--- Records supplied ---

+ + + + +

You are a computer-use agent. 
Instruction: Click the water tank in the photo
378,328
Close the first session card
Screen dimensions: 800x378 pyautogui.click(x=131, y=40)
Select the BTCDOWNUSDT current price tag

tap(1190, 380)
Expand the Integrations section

+ + + + +

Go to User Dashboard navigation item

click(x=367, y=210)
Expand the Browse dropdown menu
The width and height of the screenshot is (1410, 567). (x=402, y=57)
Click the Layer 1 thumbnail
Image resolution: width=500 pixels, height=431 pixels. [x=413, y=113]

+ + + + +

--- Work required ---
Return every line from the one that contains "Go to User Dashboard navigation item" down to the one that contains "Image resolution: width=500", both included, copied character for character.

--- The reply ---
Go to User Dashboard navigation item

click(x=367, y=210)
Expand the Browse dropdown menu
The width and height of the screenshot is (1410, 567). (x=402, y=57)
Click the Layer 1 thumbnail
Image resolution: width=500 pixels, height=431 pixels. [x=413, y=113]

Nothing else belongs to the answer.